> _WRITTEN PROBLEM_: Read the creole butter recipe below and say whether each statement agrees with it, answering yes or no and quoting the words that decide it. (a) The recipe uses a full pound of butter. (b) Cayenne is measured by the tablespoon. (c) The butter is injected while still hot.

> _EXCERPTED TEXT_:

# Creole Butter Recipe



## scarbelly

Got a couple requests for this recipe - it goes with S2K9K 's wing injection recipe. We could not find the jarred butter he uses so we use this


1 can beer  of choice
1 pound butter
1 tablespoon Big Time BBQ Rub (or your favorite rub)
1 tablespoon paprika
1 tablespoon freshly ground white pepper
1 tablespoon sea salt
1 tablespoon garlic powder
1 tablespoon onion powder
1 tablespoon dry mustard
1 tablespoon freshly and finely ground black pepper
1 teaspoon cayenne
Here is the link to the recipe I found so we give the proper credit http://www.grouprecipes.com/26022/scotties-creole-butter.html

I have made this several times and we love the recipe 

[h4]How to make it[/h4]
Melt the butter in saucepan.
Add the beer and spices.
Mix well.
Let cool, then inject.

> _STORED DATA_:
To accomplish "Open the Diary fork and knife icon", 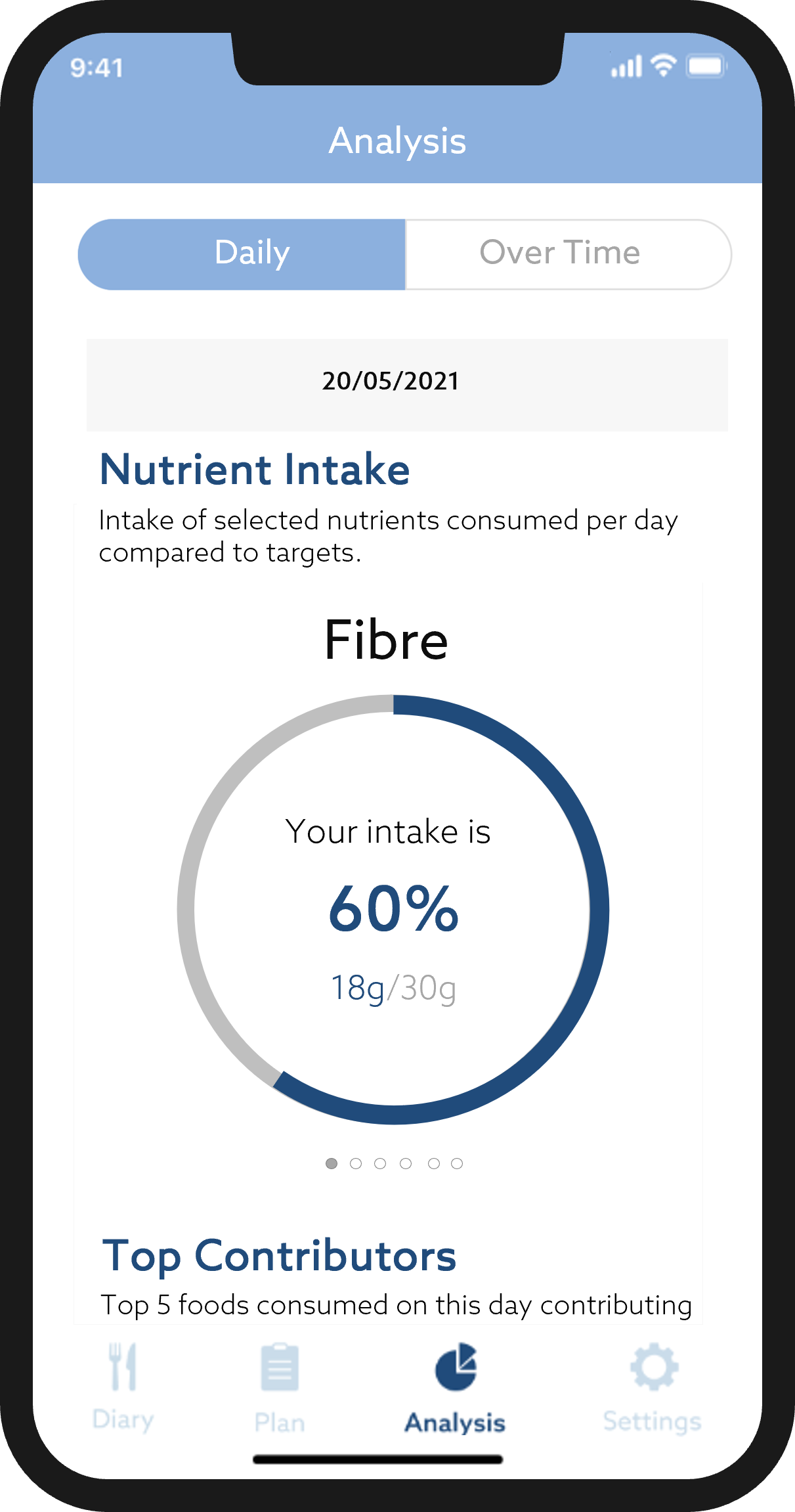I will [x=123, y=1367].
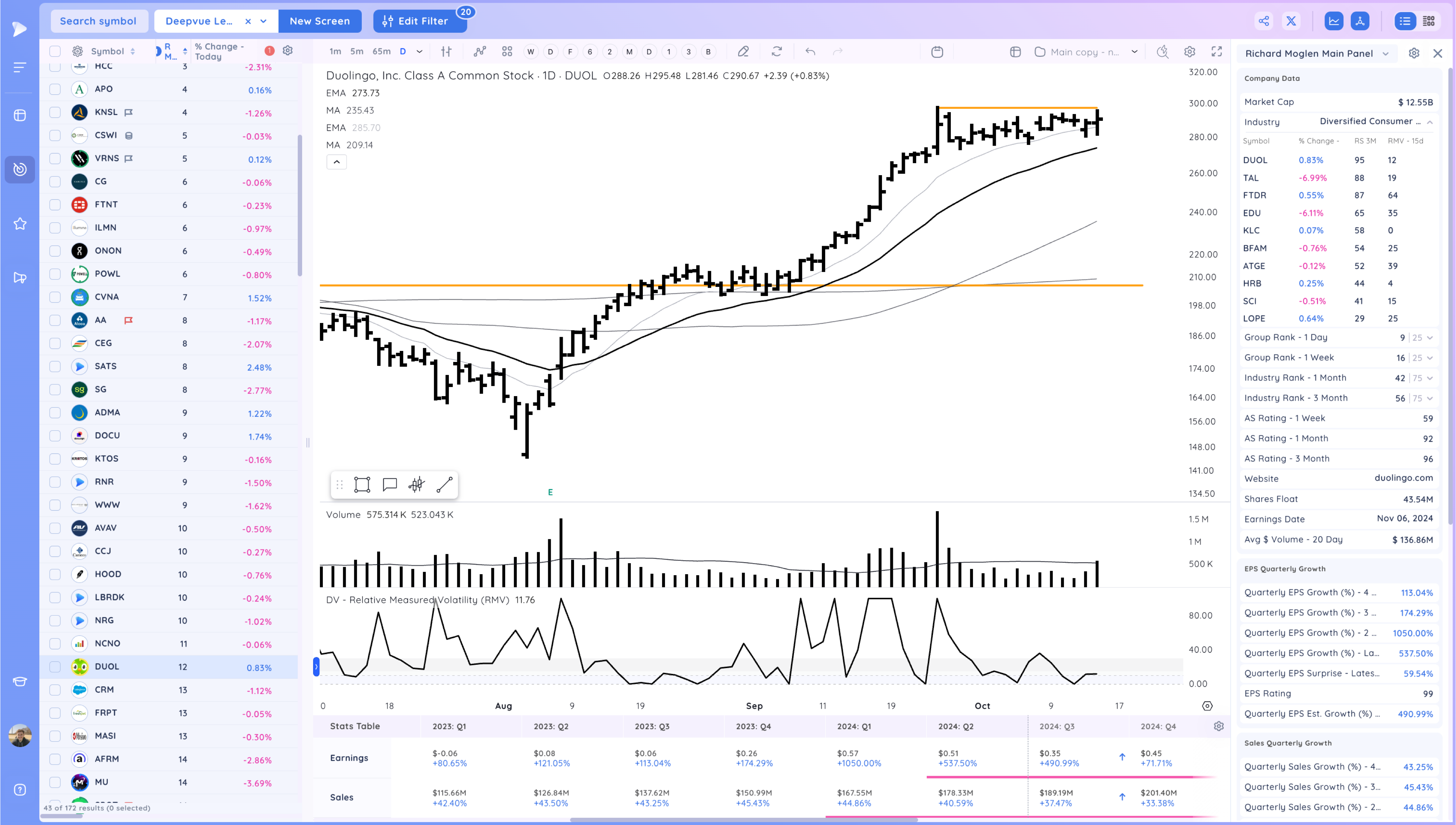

> _OUTPUT BELOW_:
(a) Yes: "1 pound butter"
(b) No: "1 teaspoon cayenne"
(c) No: "Let cool, then inject."